> [Texto para leer]:
Estamos en 1945, en los estertores de la Segunda guerra mundial. Manuel dejó su pueblo a la carrera, y allí a una mujer embarazada, Ángeles, su Penélope, que no sabe si sigue viva y un hijo en proyecto que tampoco sabe si llegó a ser tal. Su afán, su objetivo, su razón de vivir en definitiva pasa por ir al encuentro de lo que hasta el momento solo son sombras, fantasmas, fantasías, que pueblan sus sueños y lo trastornan. En ese afán es determinante Montenegro o Monteperro, pues para éste, ya sin ejército, sin gloria y sin país, venido a menos, secundar a Manuel se convierte en un objetivo noble que alimentará su porvenir y fortalecerá su quehacer. Y ambos, como dos almas en pena, malnutridos, mal vestidos y con las fuerzas justas se ponen en marcha, y cruzan los pirineos por Navarra, bajan a Soria, cruzan la Mancha, llegan al Sur y el país que vemos a través de sus ojos es el de un país miserable, también en lo moral, algo parecido al lejano oeste de las películas (otra de las claves de la novela), donde todo se sigue resolviendo a tiros, donde la violencia y el odio son el pan suyo de cada día, donde los vencedores lo son en un país apagado y los perdedores son fantasmas que deambulan sin sombra.

> [Datos de origen]:
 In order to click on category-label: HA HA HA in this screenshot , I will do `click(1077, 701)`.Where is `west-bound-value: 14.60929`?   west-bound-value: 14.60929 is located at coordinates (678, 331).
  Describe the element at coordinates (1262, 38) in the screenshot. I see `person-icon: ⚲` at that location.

> [Instrucciones]:
Retoma el texto sobre el viaje de Manuel y Montenegro y sigue escribiéndolo a partir de su última frase. Los datos son un material aparte del texto sobre el viaje de Manuel y Montenegro.

> [Respuesta]:
La narración cambia a menudo de narrador, enriqueciéndola, a lo que hay que sumar los flujos de conciencia de personajes contradictorios y sustanciosos como Manuel y Montenegro y de cuantos personajes van surgiendo, e incluso la voz de los huesos del padre de Montenegro que pasan a ser un personaje de peso más de la novela, la cual me resulta a ratos lorquiana cuando aparecen en escena Leonor la Loca, el resto de las mujeres, el Amo, el Torero, el Cura y cuyo final te desarma de tal modo que solo puedes decir entre lágrimas eso de: siempre nos quedará Toulouse.

La novela, merced al ingenio y al talento de Ernesto es muchas más cosas de lo que aquí se enuncia, porque el texto es muy capaz de sugerir (la prosa que se gasta EPZ raya a gran nivel), de evocar, de inducirnos a la reflexión (sobre la libertad, los ideales, la violencia, la sinrazón, ¡y sobre tantas otras cosas¡), de divertirnos en grado sumo, pues la narración es una aventura épica, suma de muchas peripecias, un cúmulo de afanes y de mal fario, de penurias y de desamparo, de intemperie y también de lágrimas calientes capaces de vivificar cualquier corazón, donde el amor, el desamor, la ternura, la esperanza, la tragedia, el rencor, la envidia y el odio, se unen y se solapan, se confunden y se aniquilan, en un teatrillo sentimental, en un carnaval de máscaras, que nos lleva a pensar en un Demiurgo, titiritero tal que se entretiene con sus marionetas -nosotros los humanos- haciéndonos pasar las de Caín.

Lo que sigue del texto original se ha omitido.